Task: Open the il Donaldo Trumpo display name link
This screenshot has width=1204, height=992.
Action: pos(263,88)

# # #

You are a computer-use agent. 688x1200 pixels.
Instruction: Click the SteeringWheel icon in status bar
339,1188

# # #

» Directive
Pick out every line of the records above that contains the string "Open". The match is case-sensitive.

» Worked solution
Task: Open the il Donaldo Trumpo display name link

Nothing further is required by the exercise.